In visiting the affected community, he promised a new look at gun control laws and appealed to Congress to work with him on this. Within about five weeks he has proposed a multi-package set of laws for which he is travelling round the country to drum up support. How long ago was the Melcom disaster and has any investigation report come out? Is there to be any legislative follow up to prevent such incidents in future? So far, there is no indication. But why is this so? Of course this is Ghana where no one in authority cares or chases issues through to resolution.

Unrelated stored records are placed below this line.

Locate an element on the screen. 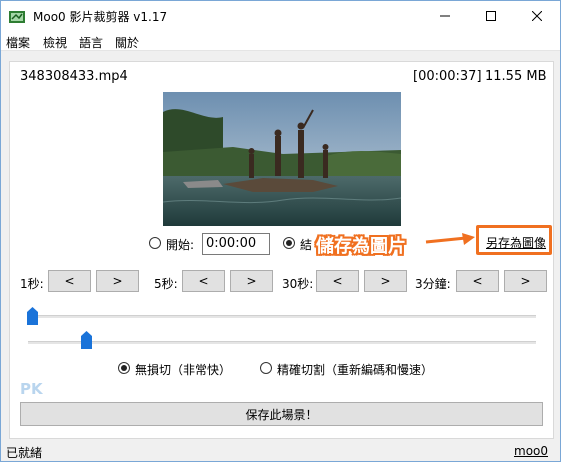 The width and height of the screenshot is (561, 462). menu-view: 檢視 is located at coordinates (55, 42).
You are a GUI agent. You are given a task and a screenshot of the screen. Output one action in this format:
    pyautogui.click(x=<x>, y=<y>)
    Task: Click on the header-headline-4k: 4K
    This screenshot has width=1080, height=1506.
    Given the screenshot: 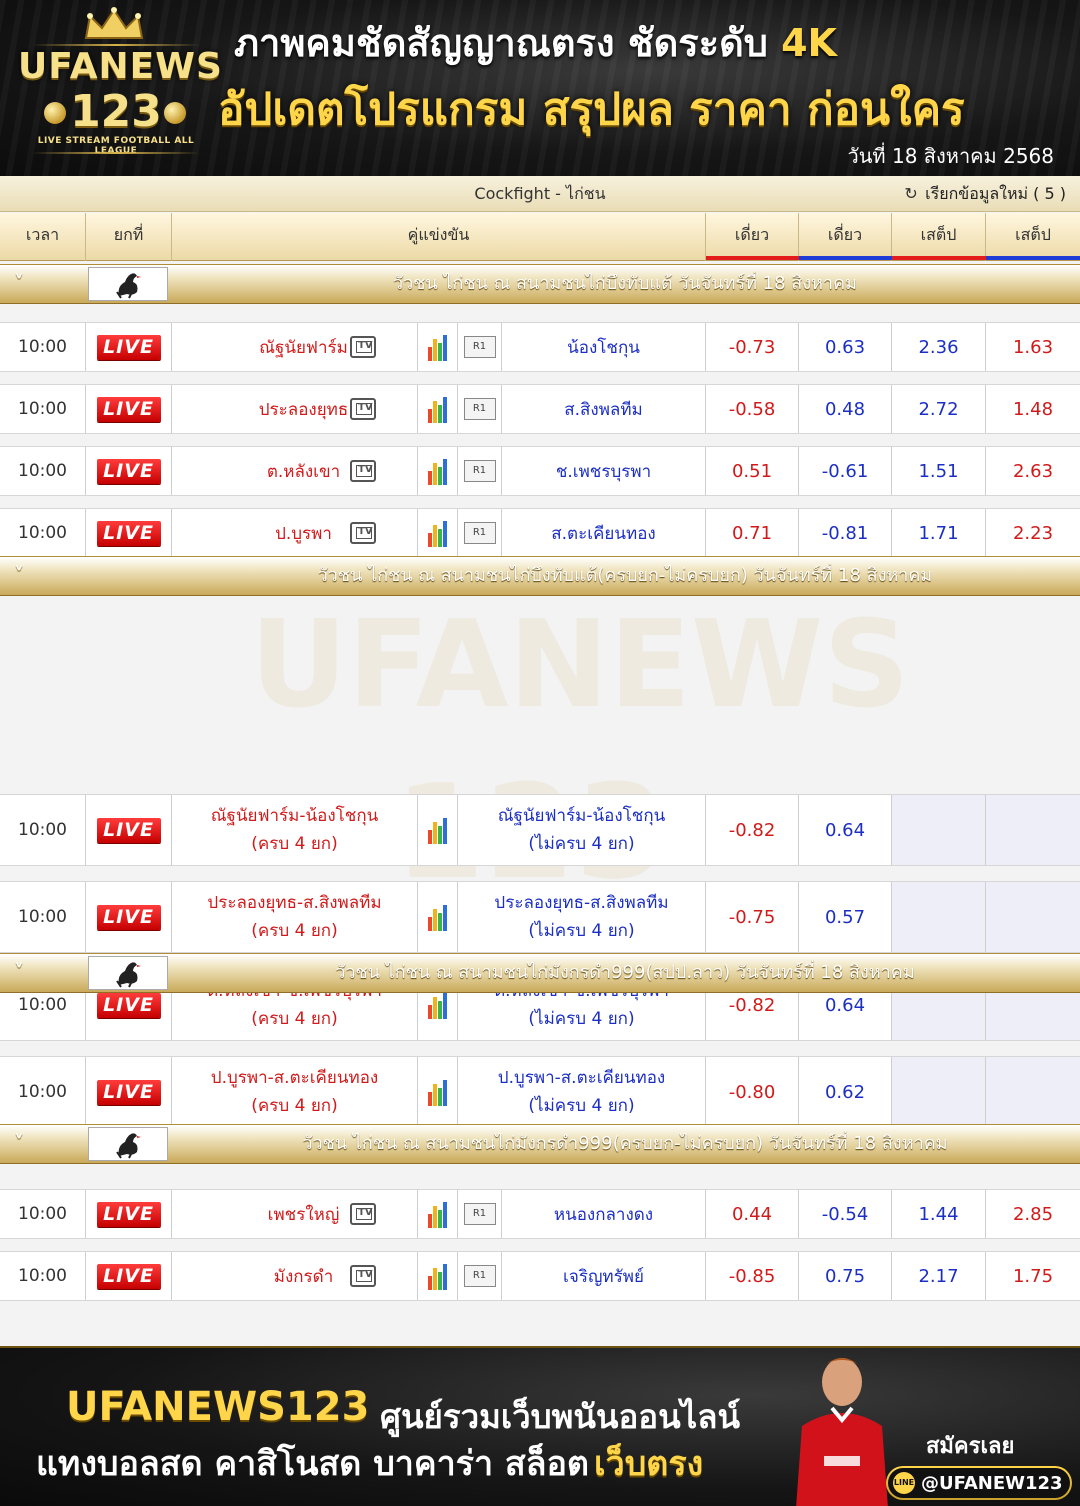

Thinking about the leadership crisis in our country, I have wondered whether our Constitution, apart from prescribing nationality and age, should have gone on further to prescribe the sort of competencies our Presidents, Ministers, MPs, Council of State members, DCEs and MCEs should have before putting themselves up for election or appointment. It seems we are only good at implementing the prescriptive parts of the Constitution, at times even reluctantly. But where the Constitution gives latitude for us to do due diligence, be creative, innovative and original in running the affairs of the nation, we are failing BIG TIME! This is why some are calling for a unitary national development agenda but who is to say implementation of such an agenda would even be entrusted to competent individuals?